Political turmoil finds artistic outlet at Basel fair

BASEL, SWITZERLAND - Agence France-Presse
Hundreds of glass bottles suspended in nets or hanging from chains hauntingly illustrate the horrors of the slave trade, while 40,000 golden bullets are poised menacingly above an egg-covered surface.

The global political turmoil has left its mark on many of the works on display at this year’s Art Basel, the world’s biggest contemporary art fair.

With allusions to mass-migration tragedies, political populism, violent extremism and protest movements, even the more historically focused pieces appear to speak directly to today’s angst-provoking realities.
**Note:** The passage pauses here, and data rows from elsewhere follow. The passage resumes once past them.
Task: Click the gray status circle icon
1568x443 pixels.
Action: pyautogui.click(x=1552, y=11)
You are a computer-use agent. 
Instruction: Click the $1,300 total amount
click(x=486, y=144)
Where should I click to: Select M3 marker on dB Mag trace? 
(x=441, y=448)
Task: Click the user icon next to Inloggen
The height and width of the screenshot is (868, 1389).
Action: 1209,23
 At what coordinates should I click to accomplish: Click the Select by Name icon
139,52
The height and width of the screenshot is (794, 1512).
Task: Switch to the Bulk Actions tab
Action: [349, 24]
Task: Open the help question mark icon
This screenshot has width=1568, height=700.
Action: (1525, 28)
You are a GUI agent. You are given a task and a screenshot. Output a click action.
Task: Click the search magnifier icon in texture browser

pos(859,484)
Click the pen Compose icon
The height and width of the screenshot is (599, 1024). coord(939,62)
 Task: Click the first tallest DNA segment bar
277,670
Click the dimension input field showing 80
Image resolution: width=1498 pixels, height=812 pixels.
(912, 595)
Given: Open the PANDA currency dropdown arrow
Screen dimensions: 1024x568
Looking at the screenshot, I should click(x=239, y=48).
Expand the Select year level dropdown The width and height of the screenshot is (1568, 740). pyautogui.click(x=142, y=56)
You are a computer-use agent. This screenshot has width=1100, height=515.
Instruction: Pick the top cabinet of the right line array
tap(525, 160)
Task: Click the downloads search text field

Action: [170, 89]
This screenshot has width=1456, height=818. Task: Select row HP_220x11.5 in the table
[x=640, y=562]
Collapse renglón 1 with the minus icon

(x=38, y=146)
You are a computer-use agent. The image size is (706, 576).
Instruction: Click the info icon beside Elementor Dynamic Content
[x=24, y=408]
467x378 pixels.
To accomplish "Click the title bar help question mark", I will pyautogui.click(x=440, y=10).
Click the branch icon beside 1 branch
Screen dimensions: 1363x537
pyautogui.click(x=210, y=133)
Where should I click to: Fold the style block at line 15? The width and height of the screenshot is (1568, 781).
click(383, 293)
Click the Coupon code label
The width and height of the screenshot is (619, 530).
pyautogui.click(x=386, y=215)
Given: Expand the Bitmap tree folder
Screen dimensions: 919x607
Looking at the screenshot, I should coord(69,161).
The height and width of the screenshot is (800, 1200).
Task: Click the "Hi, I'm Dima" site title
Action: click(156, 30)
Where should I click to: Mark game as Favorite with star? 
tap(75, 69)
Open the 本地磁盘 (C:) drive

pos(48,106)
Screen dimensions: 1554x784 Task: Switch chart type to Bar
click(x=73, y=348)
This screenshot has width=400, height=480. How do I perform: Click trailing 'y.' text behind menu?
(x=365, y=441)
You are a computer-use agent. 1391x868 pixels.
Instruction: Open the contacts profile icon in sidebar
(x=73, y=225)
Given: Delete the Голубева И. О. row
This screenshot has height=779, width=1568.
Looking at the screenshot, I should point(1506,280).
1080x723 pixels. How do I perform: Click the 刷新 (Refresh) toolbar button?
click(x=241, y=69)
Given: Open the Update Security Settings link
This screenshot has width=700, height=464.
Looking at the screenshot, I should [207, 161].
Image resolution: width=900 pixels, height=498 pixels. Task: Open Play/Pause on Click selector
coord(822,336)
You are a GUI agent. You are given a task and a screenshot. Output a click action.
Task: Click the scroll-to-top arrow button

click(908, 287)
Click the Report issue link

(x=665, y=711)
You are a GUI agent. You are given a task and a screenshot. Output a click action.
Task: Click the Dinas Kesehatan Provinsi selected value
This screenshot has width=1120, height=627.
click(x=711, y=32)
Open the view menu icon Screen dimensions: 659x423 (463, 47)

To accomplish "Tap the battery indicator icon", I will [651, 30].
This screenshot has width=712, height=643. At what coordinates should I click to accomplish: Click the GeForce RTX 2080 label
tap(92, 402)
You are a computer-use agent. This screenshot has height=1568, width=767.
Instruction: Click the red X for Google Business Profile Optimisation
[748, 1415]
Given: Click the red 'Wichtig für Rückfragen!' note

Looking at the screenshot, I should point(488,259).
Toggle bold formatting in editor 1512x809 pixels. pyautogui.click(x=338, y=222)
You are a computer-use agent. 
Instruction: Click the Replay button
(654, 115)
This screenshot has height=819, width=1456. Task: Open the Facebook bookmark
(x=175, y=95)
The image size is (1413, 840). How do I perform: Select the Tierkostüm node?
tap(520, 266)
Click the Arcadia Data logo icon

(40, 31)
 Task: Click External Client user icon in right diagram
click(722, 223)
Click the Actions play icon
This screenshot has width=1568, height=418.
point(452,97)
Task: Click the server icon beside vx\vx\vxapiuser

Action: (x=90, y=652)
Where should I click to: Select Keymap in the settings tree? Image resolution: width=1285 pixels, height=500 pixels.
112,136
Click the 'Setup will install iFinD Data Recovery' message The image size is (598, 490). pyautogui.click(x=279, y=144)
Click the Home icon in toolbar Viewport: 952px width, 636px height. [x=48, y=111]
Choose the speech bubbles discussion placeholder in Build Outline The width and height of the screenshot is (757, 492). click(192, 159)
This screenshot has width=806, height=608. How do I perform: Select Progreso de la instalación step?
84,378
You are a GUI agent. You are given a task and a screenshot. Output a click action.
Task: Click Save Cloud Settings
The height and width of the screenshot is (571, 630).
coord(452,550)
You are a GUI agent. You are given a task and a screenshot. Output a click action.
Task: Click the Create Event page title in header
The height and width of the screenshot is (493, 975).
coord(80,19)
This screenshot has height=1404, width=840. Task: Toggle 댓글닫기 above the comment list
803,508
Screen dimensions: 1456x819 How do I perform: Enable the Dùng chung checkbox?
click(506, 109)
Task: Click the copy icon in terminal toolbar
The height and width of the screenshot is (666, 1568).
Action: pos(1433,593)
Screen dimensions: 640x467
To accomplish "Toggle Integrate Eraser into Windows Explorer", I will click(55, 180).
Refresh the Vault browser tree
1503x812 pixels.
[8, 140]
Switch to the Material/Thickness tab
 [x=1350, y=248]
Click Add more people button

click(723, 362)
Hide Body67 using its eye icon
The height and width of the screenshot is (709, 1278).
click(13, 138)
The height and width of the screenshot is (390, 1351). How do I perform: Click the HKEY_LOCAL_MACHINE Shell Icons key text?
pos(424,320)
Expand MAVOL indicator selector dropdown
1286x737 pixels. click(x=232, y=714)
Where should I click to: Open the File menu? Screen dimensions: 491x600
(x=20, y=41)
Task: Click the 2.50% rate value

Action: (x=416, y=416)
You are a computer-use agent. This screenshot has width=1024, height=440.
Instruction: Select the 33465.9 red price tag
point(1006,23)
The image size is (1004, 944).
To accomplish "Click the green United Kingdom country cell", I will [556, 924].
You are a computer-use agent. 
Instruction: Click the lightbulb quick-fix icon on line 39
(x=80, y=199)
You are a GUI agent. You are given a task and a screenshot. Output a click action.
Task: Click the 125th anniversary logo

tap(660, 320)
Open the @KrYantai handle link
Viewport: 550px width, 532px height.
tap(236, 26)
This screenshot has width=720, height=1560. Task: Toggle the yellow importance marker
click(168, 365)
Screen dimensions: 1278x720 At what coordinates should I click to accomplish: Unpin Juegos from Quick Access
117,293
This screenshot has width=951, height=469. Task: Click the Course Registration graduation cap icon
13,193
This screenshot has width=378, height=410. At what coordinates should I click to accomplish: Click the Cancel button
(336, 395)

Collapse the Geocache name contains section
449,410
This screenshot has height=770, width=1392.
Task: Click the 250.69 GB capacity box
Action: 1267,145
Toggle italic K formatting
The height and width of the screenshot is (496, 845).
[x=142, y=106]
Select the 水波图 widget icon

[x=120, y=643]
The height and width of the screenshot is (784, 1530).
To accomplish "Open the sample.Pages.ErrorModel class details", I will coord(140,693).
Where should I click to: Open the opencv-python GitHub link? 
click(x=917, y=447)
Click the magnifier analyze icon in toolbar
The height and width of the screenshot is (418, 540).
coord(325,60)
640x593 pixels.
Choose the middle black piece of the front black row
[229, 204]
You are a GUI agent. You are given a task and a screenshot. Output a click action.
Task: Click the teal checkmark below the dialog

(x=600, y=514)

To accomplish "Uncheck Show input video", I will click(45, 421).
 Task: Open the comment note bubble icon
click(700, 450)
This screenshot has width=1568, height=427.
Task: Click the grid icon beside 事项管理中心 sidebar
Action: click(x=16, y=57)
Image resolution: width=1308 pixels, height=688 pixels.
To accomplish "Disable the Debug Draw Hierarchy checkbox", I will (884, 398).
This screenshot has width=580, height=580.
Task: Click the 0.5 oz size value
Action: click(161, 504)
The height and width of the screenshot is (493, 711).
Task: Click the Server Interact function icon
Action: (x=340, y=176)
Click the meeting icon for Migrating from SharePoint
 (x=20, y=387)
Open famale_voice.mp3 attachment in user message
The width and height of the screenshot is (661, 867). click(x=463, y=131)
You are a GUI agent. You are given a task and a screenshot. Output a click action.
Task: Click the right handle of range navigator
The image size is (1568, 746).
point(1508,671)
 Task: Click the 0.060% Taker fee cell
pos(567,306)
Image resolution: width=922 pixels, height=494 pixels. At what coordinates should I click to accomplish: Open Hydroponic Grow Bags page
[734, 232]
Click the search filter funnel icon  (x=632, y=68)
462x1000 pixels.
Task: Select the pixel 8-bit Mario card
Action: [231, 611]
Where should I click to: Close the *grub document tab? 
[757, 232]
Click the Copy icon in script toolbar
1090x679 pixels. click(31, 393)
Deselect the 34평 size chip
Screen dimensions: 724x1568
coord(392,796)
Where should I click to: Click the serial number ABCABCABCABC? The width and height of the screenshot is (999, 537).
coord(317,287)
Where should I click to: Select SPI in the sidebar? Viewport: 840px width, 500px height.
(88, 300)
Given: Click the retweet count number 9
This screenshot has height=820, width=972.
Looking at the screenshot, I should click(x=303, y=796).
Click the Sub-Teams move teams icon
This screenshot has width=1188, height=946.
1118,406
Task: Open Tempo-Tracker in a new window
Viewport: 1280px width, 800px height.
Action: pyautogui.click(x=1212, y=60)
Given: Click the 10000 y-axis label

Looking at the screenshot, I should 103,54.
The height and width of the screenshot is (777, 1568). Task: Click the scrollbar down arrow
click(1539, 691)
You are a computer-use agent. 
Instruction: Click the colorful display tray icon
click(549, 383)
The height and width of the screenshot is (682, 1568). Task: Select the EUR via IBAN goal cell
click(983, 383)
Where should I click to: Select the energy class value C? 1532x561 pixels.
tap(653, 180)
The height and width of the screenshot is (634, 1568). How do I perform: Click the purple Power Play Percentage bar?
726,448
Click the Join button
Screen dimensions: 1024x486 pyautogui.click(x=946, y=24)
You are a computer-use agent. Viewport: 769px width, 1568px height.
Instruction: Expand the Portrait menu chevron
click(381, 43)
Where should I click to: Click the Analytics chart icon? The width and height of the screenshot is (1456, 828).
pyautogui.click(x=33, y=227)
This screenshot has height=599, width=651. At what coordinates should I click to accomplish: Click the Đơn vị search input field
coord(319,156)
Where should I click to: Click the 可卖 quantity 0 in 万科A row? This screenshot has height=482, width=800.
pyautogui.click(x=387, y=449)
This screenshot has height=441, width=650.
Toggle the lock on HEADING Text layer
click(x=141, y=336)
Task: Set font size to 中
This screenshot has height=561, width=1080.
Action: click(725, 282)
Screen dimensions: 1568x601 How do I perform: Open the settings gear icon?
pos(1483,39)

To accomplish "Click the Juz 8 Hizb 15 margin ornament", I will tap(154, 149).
“This edition of Art Basel was chosen at a particularly political time,” the fair’s director, Marc Spiegler, said ahead of the public opening on June 15.

He said many recent pieces allude to the current political turbulence, but there are many others that are “particularly relevant even though they were made 10, 20, 30 years ago.” 

“The reality is that certain topics recur and that an artwork that was addressing that topic 30 years ago may seem particularly salient today,” he said.

That is the case for American artist Barbara Kruger, who takes on xenophobia and the rise of political populism in a piece made in 1994 that nonetheless seems to speak directly to a world colored by Brexit and the rise of leaders such as U.S. President Donald Trump.

Her huge poster “Our people are better than your people” displays a hate-filled message claiming to be “more intelligent, more powerful, more beautiful, and cleaner.” 

South African artist Sue Williamson’s vast installation “Messages from the Atlantic Passage” is new, but depicts a historical tragedy that still resonates.

The piece represents five of the 36,000 voyages that carried 12.5 million Africans to America as slaves from 1525 to 1866.

Muddied bottles, each engraved with information about a different slave, fill fishing nets suspended from the ceiling and hang from chains that feed into bottle-filled pools of trickling water.

“This is just a little sample of... this enormous group of millions who were taken,” Williamson said, drawing parallels to today’s “vast migration of people from countries which are politically unsafe, politically desperate.” 

“People crossing the Mediterranean in boats, drowning, and in this case they are willingly or not willingly forced by circumstance to try to seek a better life.” 

Elsewhere in the fair, Brazilian artist Cildo Meireles’s “Amerikkka” allows visitors who remove their shoes to gingerly walk on a red base covered with more than 20,000 white wooden eggs.

Above them hangs a ceiling that appears to be closing in, covered with 40,000 bullets.

Along with the allusion to the Ku Klux Klan in its title, this gives the piece a distinctly threatening feel, seeming to evoke how minorities might experience swelling rightwing extremism.


Political ugliness 

Other artists at Art Basel, meanwhile, explore reactions and solutions to political ugliness.

In the face of growing intolerance, Indian artist Subodh Gupta welcomes visitors into his installation “Cooking the World” - a shack made of pots and pans where he cooks and shares a meal, which he describes as “the strongest indicator of inclusion and acceptance into a community.” 

And American artist Susan Hiller’s “Die Gedanken sind frei” is a collection of more than 100 political songs dating as far back as the German peasant revolt of 1524.

Visitors can read texts of the songs on the walls, ranging from “We shall overcome” to Donna Summer’s “She works hard for the money,” and can pick which ones to play on a jukebox in the middle of the room.

“Extreme political situations generate lots and lots of music,” Hiller said, adding that today’s political context was so “strange” it was unclear what kinds of songs it would produce.

Nostalgically, she said her collection included “extremely good songs in Arabic which came out of the Arab Spring. But that has all turned into something else. Those songs in a way are now a tragic reminder of some hopes that have died.”